**TASK BRIEF:**
Return the lines word for word, from the first one through the one containing "Action: coord(1014,25)", and omit the pictures.

**RECORDS FOR PROCESSING:**
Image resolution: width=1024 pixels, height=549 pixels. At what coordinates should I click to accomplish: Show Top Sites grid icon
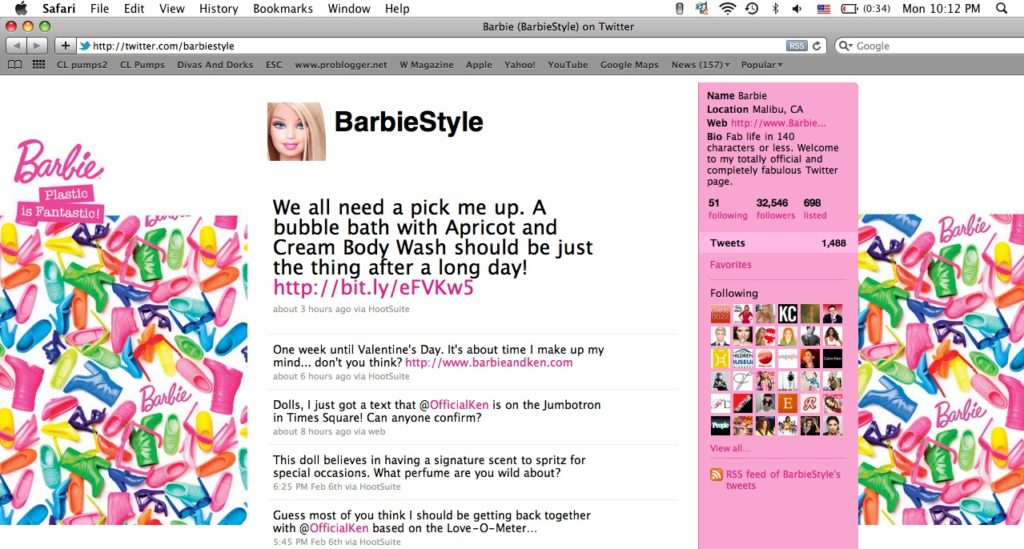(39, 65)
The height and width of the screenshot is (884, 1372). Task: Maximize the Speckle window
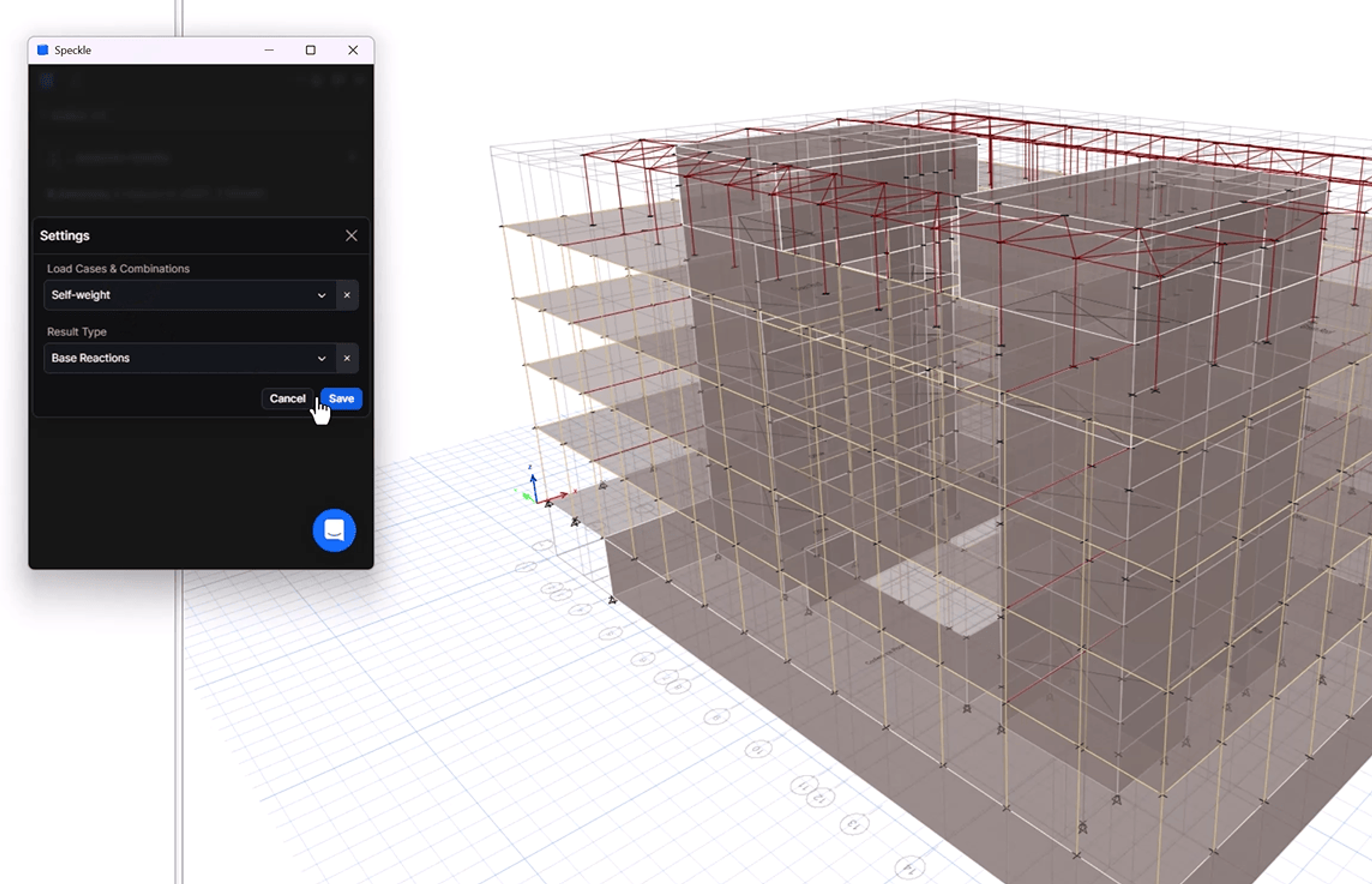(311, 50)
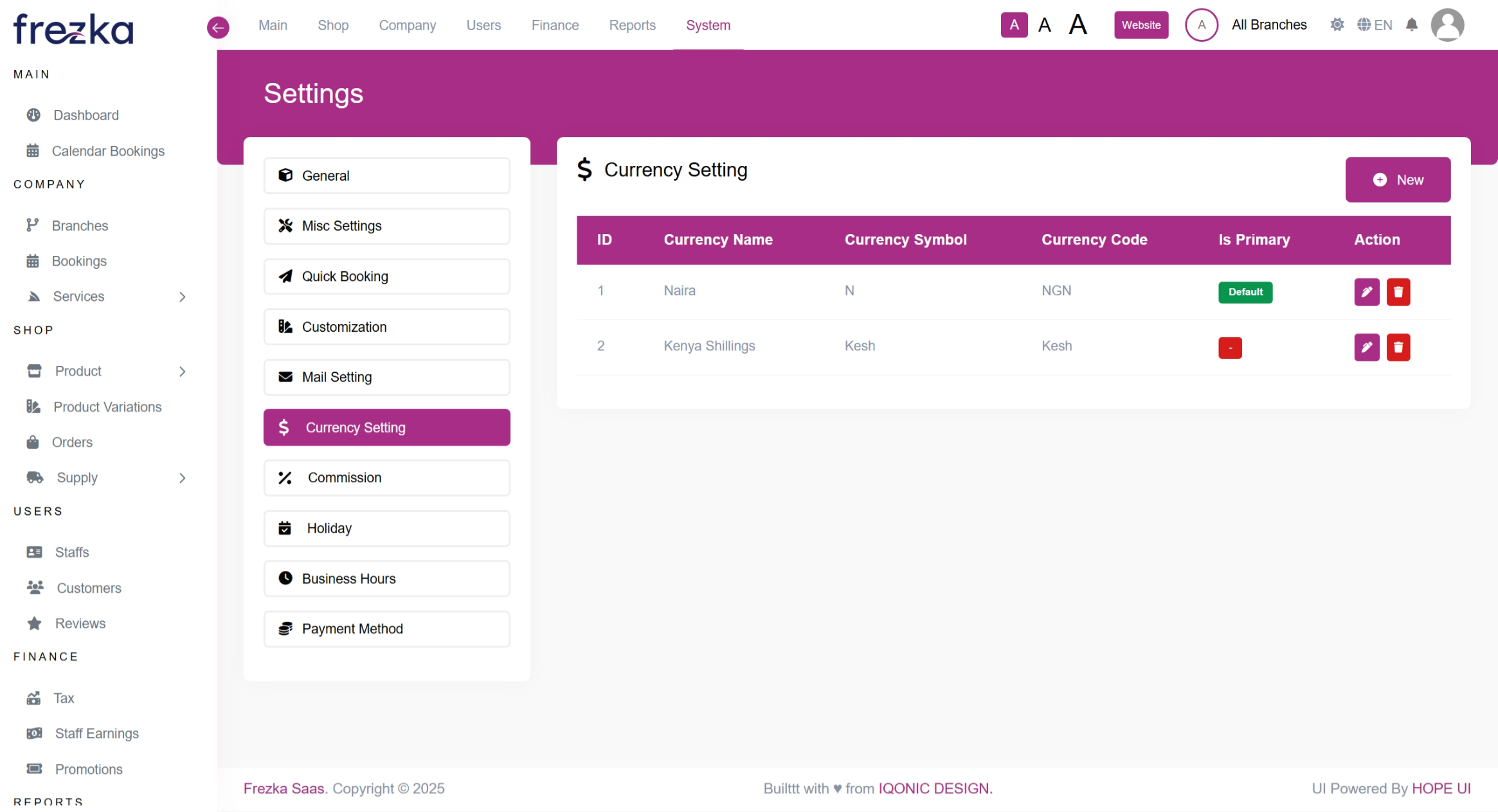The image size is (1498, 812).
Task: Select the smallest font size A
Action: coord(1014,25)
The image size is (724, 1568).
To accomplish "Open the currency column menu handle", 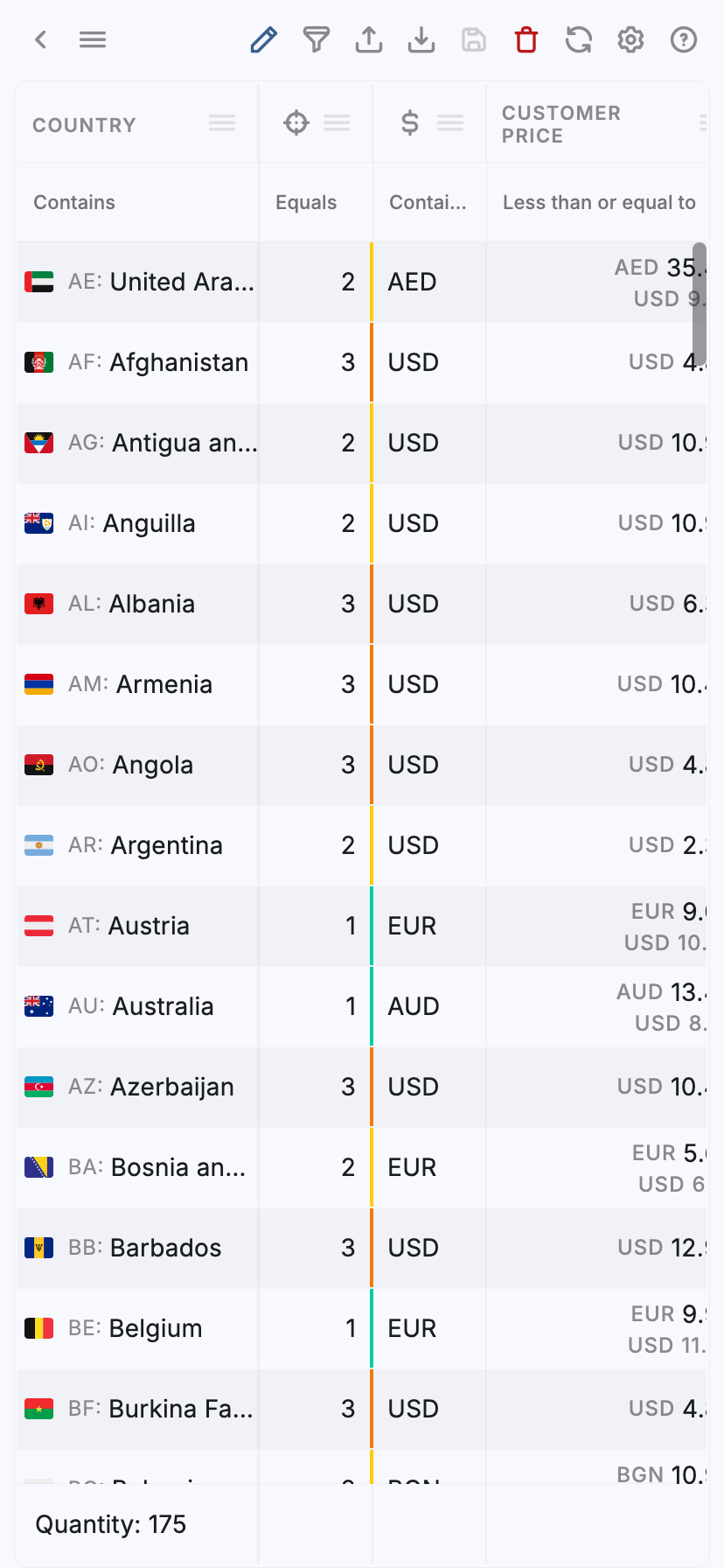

**ANSWER TO THE EXERCISE:**
Image resolution: width=1024 pixels, height=549 pixels. At what coordinates should I click to accomplish: Show Top Sites grid icon
(39, 65)
The height and width of the screenshot is (884, 1372). Task: Maximize the Speckle window
(311, 50)
The image size is (1498, 812).
Task: Select the smallest font size A
Action: coord(1014,25)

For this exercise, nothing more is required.